US President Trump opened 2026 by delivering what many legal scholars now regard as the fatal blow to the post–World War II international order. In the early hours of January 3, US forces illegally crossed into Venezuelan territory, abducted President Nicolás Maduro and his wife, and transported them to New York to face federal charges. The operation was framed in Washington as a routine enforcement action, but its implications reached far beyond US-Latin American relations.

According to coverage by major US networks, President Trump celebrated the mission as a triumph of the “rule of law.” Outside the United States, particularly across the Global South, that narrative collapsed. Legal scholars and diplomats described the operation as international vandalism—a lawless use of force that strips sovereignty of meaning and exposes international law as selectively applied.

What unfolded in Caracas was therefore neither an arrest nor a disguised extradition. It was a kidnapping carried out by a superpower confident it would face no consequences. In that confidence lies the deeper rupture: Washington signaled that the legal order it once championed after World War II is now conditional-invoked when useful, discarded when it obstructs American power.

Selective Legality and the Collapse of the UN Charter

The legal violation was neither technical nor ambiguous. Article 2(4) of the United Nations Charter explicitly prohibits the use of force against the territorial integrity or political independence of any state. No Security Council authorization was sought. No credible claim of self-defense was made. The United States simply acted.

Also violated was the principle of immunity ratione personae, the absolute personal immunity afforded to sitting heads of state to prevent precisely this kind of unilateral seizure. By discarding it, Washington reduced the UN Charter from a binding law to conditional language.

The hypocrisy is unmistakable. While Washington lectures adversaries on the “rules-based order,” it remains- alongside its closest ally “Israel"- among the most persistent violators of international law. Just as “Israel” has operated with near-total impunity despite repeated UN findings, the United States increasingly treats the globe as its private jurisdiction.

Oil, Rubio, and the Regime-Change Playbook

Oil, Rubio, and the Regime-Change Playbook Behind the rhetoric of “narco-terrorism” lies a set of concrete political objectives championed by Secretary of State Marco Rubio.
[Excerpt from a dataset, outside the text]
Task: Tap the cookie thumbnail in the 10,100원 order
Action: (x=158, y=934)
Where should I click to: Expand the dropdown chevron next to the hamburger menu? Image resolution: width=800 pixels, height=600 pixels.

The son of Cuban immigrants and a long-time hardliner on Latin America, Rubio has made his priorities clear: sever Venezuela’s relationship with Cuba to weaken Havana, limit Iranian, Chinese, and Russian influence in what Washington still treats as its strategic backyard, and reassert US control over Venezuelan oil.

Venezuela’s vast proven reserves make it a central prize, but oil alone does not explain the operation. Caracas has functioned as a logistical and diplomatic bridge for US adversaries in the Western Hemisphere, providing Cuba with economic lifelines while facilitating Iran’s sanctions-evasion efforts and expanding cooperation with Beijing and Moscow. From Washington’s perspective, dismantling this network was not incidental-it was the objective.

The Drug War Fiction and Domestic Distraction

The narcotics justification collapses under scrutiny. US government data consistently show that the overwhelming majority of drugs entering the United States originate from Mexico and Colombia, primarily through the Pacific corridor. Venezuela is not the epicenter it is portrayed to be.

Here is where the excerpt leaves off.